We are filing with 70 regulators, 50 countries. So that should finish towards the end by the end of the second quarter, I would say. And then so in the third quarter, we're going to merge the Swiss entities. And this is quite important because it's the conditional sine qua non to be able to then go to the next level of extracting cost synergies in the second half of the year so that we can exit 2024 with more than half of the CHF 13 billion that we need to save gross already executed.
Perfect. Thank you. So if we can talk now about Global Wealth Management, a key division. So progress on your asset growth is one of the key metrics that the market follows, of course. So how are you planning to achieve your ambition of CHF 5 trillion in client assets?
Well, as you saw from our guidance for the next three years, it's by somehow the fact, although accruing under CHF 1 billion is not really doing a step back, but the fact of recognizing that the next two years is more about quality of growth than quantity of growth. Of course, 2023 was about stabilizing the client franchise. We wanted to get back as many clients as possible. We still do that. But if I look at 2024, 2025, the team is very focused on addressing one major milestone of the 2024, 2026 transformation because it's about restructuring and integrating CS into UBS, but it's also about optimizing the balance sheet. And we can't grow sustainably without accepting a more modest growth in the next couple of years. The reason is very simple because, first of all, structurally, we showed it in our four-quarter presentation.
Structurally, many assets are yielding just too little compared to our ambitions in terms of revenues and risk-weighted assets. So we need to go deeper and understand why. Actually, we know why. Too many clients' relationships are mono-products and not necessarily priced in the right way. So we need to either get those clients to do more business with us and justify that kind of loss-leader position, or we need to then address and accept that maybe some assets will go somewhere else. So for me, it's all about quality because if we want to really sustainably grow the business in 2026 onwards, we need to accept that there has to be an alignment of philosophy on how we run businesses. For us, it's very clear, particularly in wealth management, lending is a tool to do business with clients. It's not the tool. That has to be addressed.
Very clear. Thank you. If we can talk about client sentiment and activity, so how are your clients so far navigating the environment in Q1? Can you tell us a bit more about activity levels and sentiment?

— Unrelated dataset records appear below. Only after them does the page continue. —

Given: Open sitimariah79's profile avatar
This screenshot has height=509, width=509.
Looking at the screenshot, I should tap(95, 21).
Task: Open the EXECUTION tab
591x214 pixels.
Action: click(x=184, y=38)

Well, as you know, I don't really like to comment on current quarters. So I think that's and I will just tell you that I haven't seen. I mean, of course, Q4 last year was definitely affected by not only seasonality factors, some external factors. I would say the first quarter is getting us the benefits of the seasonality. Let me limit my comments by saying that, of course, when I look at some other comments in the industry, I wouldn't say that we are far off from those comments. When I look at the fourth quarter, we had very strong banking results, for example, and therefore, I do anticipate that we will have an improvement on a year-on-year basis, but sequentially, it will be not easy to achieve that.
But I'm very pleased with the way most importantly for us is the traction and the engagement with clients, no matter if I talk about the investment bank, in wealth management, we are able to get tractions, and the momentum is positive. So I stop here my comments on Q1.
Thank you. So let's go back to more strategic questions then. Integration: the task of merging two G-SIBs can be seen as daunting. So what are you most focused on, or what keeps you up at night when we think about this task?
Well, actually, the most important topic for us is not to distract the entire organization around the integration. So if you think about it, we have less than 10% of the bank working on integration, and the vast majority, at least half, is working in technology. So we try really to make sure that people don't get distracted or, most importantly, don't use the integration as an excuse to get distracted because you can easily see how the first sights of any external issues people could hide behind the topic of, "Well, the integration is distracting." Actually, we want to make sure people can stay focused in serving clients and helping them navigate the challenging environment. It's still very challenging.
As I said before, looking at the quality of our relationships, making sure that we show them the best products that are now part of a combined offering that we have with Credit Suisse. So the most important issue is not to get distracted by that. The rest is pretty straightforward. It's about execution. We have a well-defined timetable. I mentioned before the one about the parent bank merger. We have around 6,000 tasks that we need to execute in order to get to the final integration in 2026. So it's very mechanical, and it's very focused on that.
Perfect. And so if we stay on this topic and we talk about costs: CHF 13 billion of gross cost savings. It's obvious in the non-core unit we get that. But aside from the non-core unit, where do these cost savings come from?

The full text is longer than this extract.